The lines have fallen for me in pleasant places;
indeed, I have a beautiful inheritance.
Psalm 16:5-6
I can’t comprehend why these impenetrable boundaries exist, but I know that they have been established by God for my safekeeping. He has called me this year to love India as much as I possibly can. I expected to do exactly that by meeting the people of Bangalore, by celebrating their joys and mourning their losses with them in person. It won’t be what I expected, but I’m not going to stop loving Bangalore, I’m not going to stop praying for India, and I’m not going to expect fewer miracles because of my absence. God has called me to bring the Kingdom of Heaven to earth, and the distance from Seattle to Bangalore is nothing for a God so great. And, if the way that my teammates wildly loved me at my worst is any indication of their selflessness and strength and obedience to Jesus, India is in very good hands.

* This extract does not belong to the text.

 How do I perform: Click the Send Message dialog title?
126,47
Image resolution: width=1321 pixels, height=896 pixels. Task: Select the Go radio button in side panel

Earlier this week, I heard something that I found especially relevant: “Redirection is not rejection”. Despite my visa rejection, I know that God himself hasn’t rejected me. He isn’t saying to me, “you’re not prepared” or “you’re not trustworthy for a job this big” or “you’re not good enough, and that is why you can’t go”. He’s just saying, “no”, and not because of who I am, but because of who He is. He knows better than I do. Everything happens for a reason; I’ve heard it more this week than I have in my 23 years combined, but that doesn’t make the hurt of my not going any less painful. Fortunately, though, I’m not in bad relationship with a boyfriend leading me on. I’m with God, and in His wisdom and mystery, He is leading me elsewhere.